-------- READING PASSAGE --------
How to make hard drive standby (spin down) on a timer?
I'd like to have my hard drives spin down when idle for, let's say 20 minutes. Any number of minutes is fine, as this NAS is rarely used.
What I've tried and didn't work:
-
ataidle -S 20 /dev/ada0
simply spins down the drive immediately and the timer has no effect. Once drives are spun back up due to an access they stay spinning. -
camcontrol standby /dev/ada0 -t 1200
same behavior asataidle
. -
FreeNAS UI's Storage -> Disks -> Adv. Power Manager setting simply calls
camcontrol
and similarly the timer has no effect. If a power setting that allows standby is selected (such as 127) then drives spin down nearly immediately (potentially after 8 seconds), and get constantly spun up and down if there are any accesses. UPDATE: See How to get FreeNAS to spin down disks? for instructions on how to make this work and skip the manual scripts.
How can I get the normal expected "stand by if not used in a while" behavior?
Using FreeBSD 11.2-STABLE
via FreeNAS 11.2
. Drives are 4x Samsung 2TB 2.5" .T2000LM003`
# smartctl -P show /dev/ada0
smartctl 6.6 2017-11-05 r4594 [FreeBSD 11.2-STABLE amd64] (local build)
Copyright (C) 2002-17, Bruce Allen, Christian Franke, www.smartmontools.org
Drive found in smartmontools Database. Drive identity strings:
MODEL: ST2000LM003 HN-M201RAD
FIRMWARE: 2BC10007
match smartmontools Drive Database entry:
MODEL REGEXP: ST(1500|2000)LM0(03|04|06|07|10) HN-M[0-9]*RAD
FIRMWARE REGEXP: .*
MODEL FAMILY: Seagate Samsung SpinPoint M9T
ATTRIBUTE OPTIONS: None preset; no -v options are required.
Solution 1:
Thanks for this idea. I had been struggling with this problem for a few days. As I am not used to write bash scripts I rewrote it in python3. Maybe somebody finds it useful:
import subprocess
import time
drives_to_check = ['ada3', 'ada4', 'ada5']
no_sleep_hours = ['00', '01']
seconds = 600
if time.strftime("%H") in no_sleep_hours:
exit()
o = subprocess.check_output(f'/usr/sbin/iostat -x -z -d {seconds} 2', shell=True)
for drive in drives_to_check:
if drive not in o.decode().split('extended')[-1]:
p = subprocess.check_output(f'/sbin/camcontrol cmd {drive} -a "E5 00 00 00 00 00 00 00 00 00 00 00" -r -', shell=True)
if p.decode()[27:29] != '00':
q = subprocess.check_output(f'/usr/local/sbin/ataidle -s /dev/{drive}', shell=True)
My small add-ons were: you can add hours to no_sleep_hours when you don't want the script to run. And you have to add the drives you want to check to "drives_to_check" so you can exclude drives that should not do a spindown.
Maybe you would have to adjust the paths for iostat and ataidle, these are the paths used in FreeNAS. You can find your paths with: which adaidle
or which iostat
.
You can add it to cron with
*/15 * * * * /usr/local/bin/python3 /path/to/the/folder/check_disk_usage_and_spindown.py
Solution 2:
UPDATE: See https://serverfault.com/a/965694/184095 for how to make the GUI work and skip the manual scripting process below.
--------
[STATED PROBLEM A]
Translate this sentence from the hard drive spin-down text into Spanish: "I had been struggling with this problem for a few days."
[STATED PROBLEM B]
Please rewrite the part of the hard drive spin-down text that begins at the words "You can add it" and stops after "scripting process below.", replacing "cron" with "the scheduler".
[STATED PROBLEM C]
Write the next part of the hard drive spin-down discussion, picking up after its last sentence.
The listing that follows was drawn from a separate source.
-------- GIVEN INFORMATION --------
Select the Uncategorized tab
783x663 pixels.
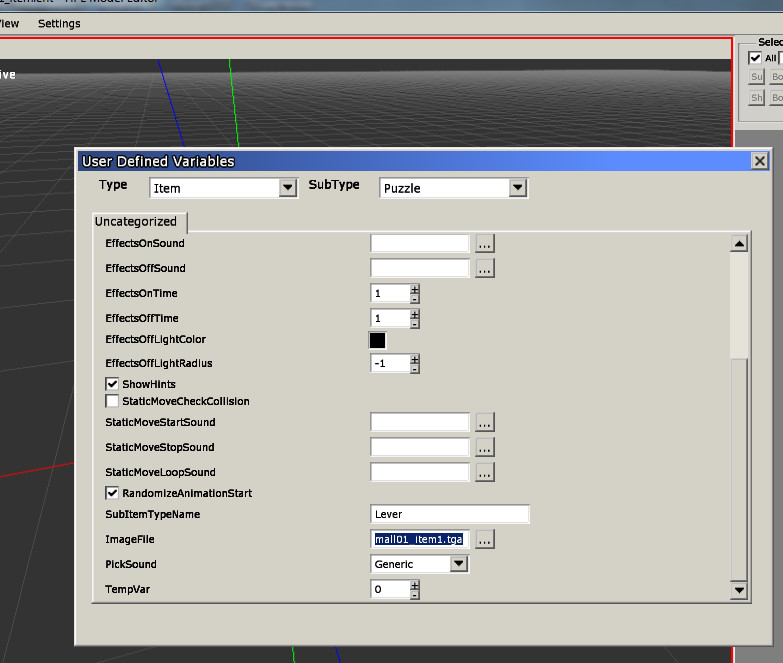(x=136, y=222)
--------
-------- GIVEN INFORMATION --------
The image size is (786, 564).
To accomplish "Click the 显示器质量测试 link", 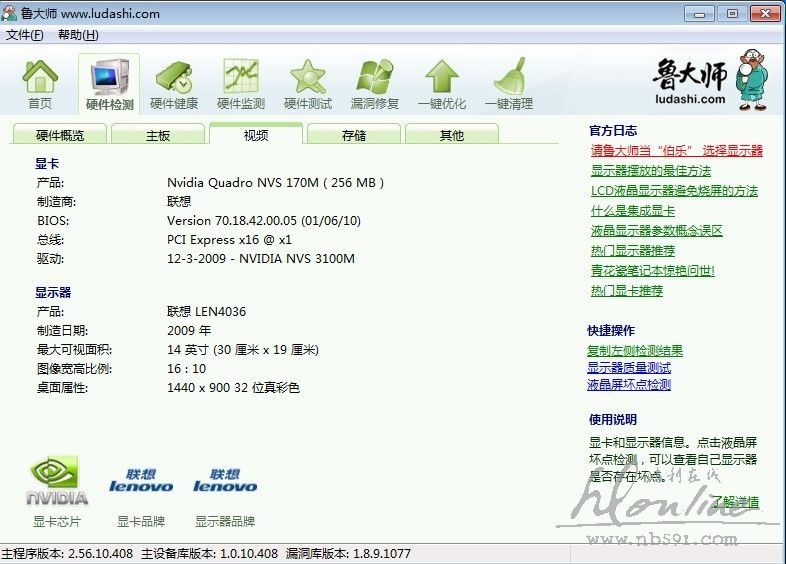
--------
[ANSWER A]
Llevaba unos días luchando con este problema.

[ANSWER B]
You can add it to the scheduler with
*/15 * * * * /usr/local/bin/python3 /path/to/the/folder/check_disk_usage_and_spindown.py
Solution 2:
UPDATE: See https://serverfault.com/a/965694/184095 for how to make the GUI work and skip the manual scripting process below.

[ANSWER C]
I ended up doing this very manually. Write a script that checks for drive activity, spins down drives if there is none, then schedule this script as a cron job.
I settled on an approach that uses iostat
to monitor drives for a set period of time, in my case 600 seconds (10 minutes). If iostat
reports no usage, call ataidle -s /dev/ada[0123]
to suspend the drives. I setup a cron job to call this script every 15 minutes: */15 * * * * spindown_if_idle.sh 600
spindown_if_idle.sh
:
#!/bin/bash
# argument is the number of seconds to test for drive use, default to 5
if [ -z "$1" ]; then
SECONDS=5
else
SECONDS="$1"
fi
function list_ada_drives {
# emit a list of hard drives, i.e. ada0 ada1 ada2 ...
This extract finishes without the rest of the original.